Saturday, March 22, 2008

A commotion, neighborhoods, and style

We had a little commotion here last night.
I live in a quiet little block of flats (55 of them, I think), populated by working, middle class people. I like it fine. The downside (and probably the reason I was able to buy the flat so cheap a few years ago) is that it's quite close to some similar flats, but those are council housing, and has more trouble. (Though not a lot.) Apparently yesterday two young black men had brought knives around and tried to get a "friend" to open his door to them. He declined and called the police instead, I think. At least what I do know is that the coppers arrested the two young men, and at least one of them had run into our parking lot, and I was alerted by a lot of shouting. They had the guy on the ground, and I saw one cop picking up two large kitchen knives off the ground.

Gandalf weighed in:
I arranged to get a 'typical' GI (soldier) apartment as my wife to be was arriving next week. But at the last minute the occupants didn't get their transfer paperwork and I had to find another place.
Late my wife and I heard that the place had been broken into the first month we would have been living there by three men who beat the solider, raped his wife, and stole their payday moneys.
I have never gone for a cheap neighborhood again. Sometimes living in the wrong part of town is not worth the money you save.

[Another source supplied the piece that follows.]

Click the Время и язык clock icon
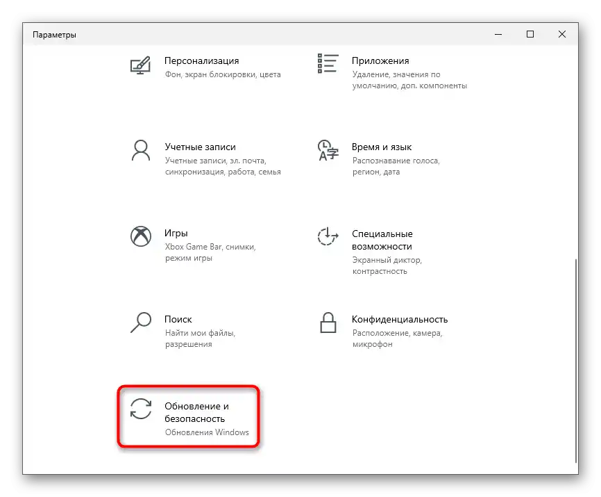 328,150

Good point. There are certainly places I would not want to live.

On the other hand, I don't know... I've lived in all kinds of neighborhoods through my life, and the only break-in I ever had (early Sunday morning, a man taking a crowbar to my bedroom window) happened in the nicest place I've ever lived.

Similarly a friend of mine told me that he'd been living in a supposedly crappy neighborhood for twenty years, and the first time somebody tried to sell him street drugs was two weeks after he moved to an upscale neighborhood.

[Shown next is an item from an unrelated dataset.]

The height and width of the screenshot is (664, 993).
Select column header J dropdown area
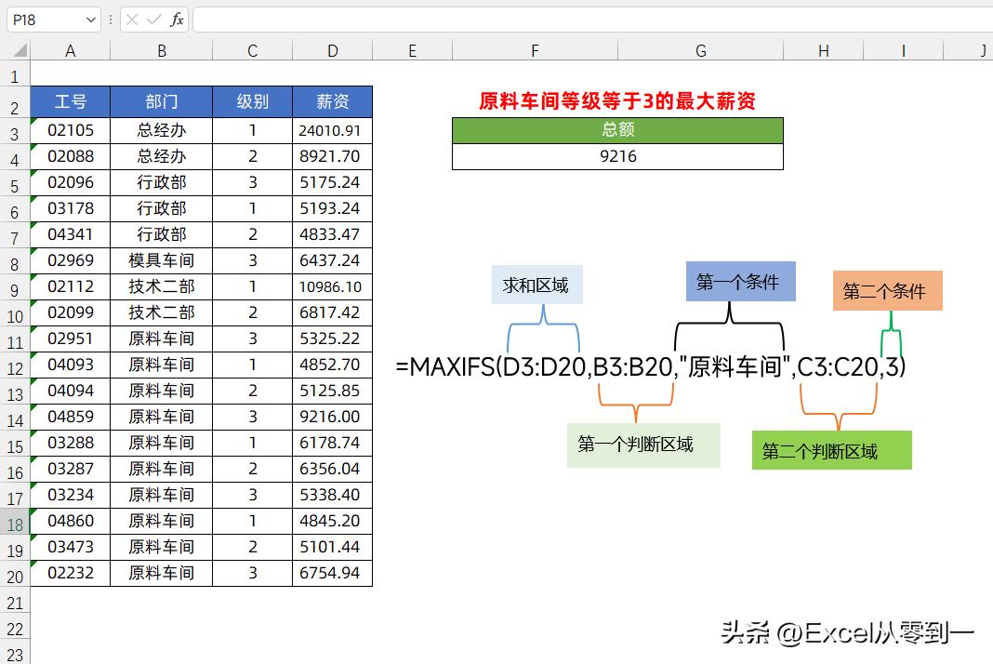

I've never felt physically threatened living here, and I took care to take a first floor flat (I think in the US it's called second floor: not the ground level, the one above). All the break-ins I've heard about in this neighborhood happened on the ground floor. And there not many of them, I think I only heard of one in the six years I've lived here.

Ooh, by the way, I just read that since I moved here, crime has dropped over 30%. I'm not sure I can take all the responsibility for that, but you never know... :)
(Of course this was being reported in the council newsletter. Newspapers never report good news.)

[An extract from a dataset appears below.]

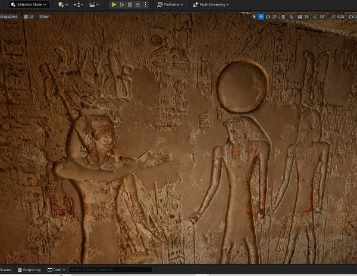The width and height of the screenshot is (357, 276).
Task: Click the Enter Console Command field
Action: pos(110,270)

That being said, I'm not ruling out one day moving to a town with a bit more culture and style. There are only two book stores. And the people around here consider "dressing up" to be taking off the track suit and putting on blue-jeans. Seeing a really stylish and beautiful woman in this town is almost a shock to the system.

5 comments:

  1. I arranged to get a 'typical' GI (soldier) apartment as my wife to be was arriving next week. But at the last minute the occupants didn't get their transfer paperwork and I had to find another place.

    Late my wife and I heard that the place had been broken into the first month we would have been living there by three men who beat the solider, raped his wife, and stole their payday moneys.

    I have never gone for a cheap neighborhood again. Sometimes living in the wrong part of town is not worth the money you save.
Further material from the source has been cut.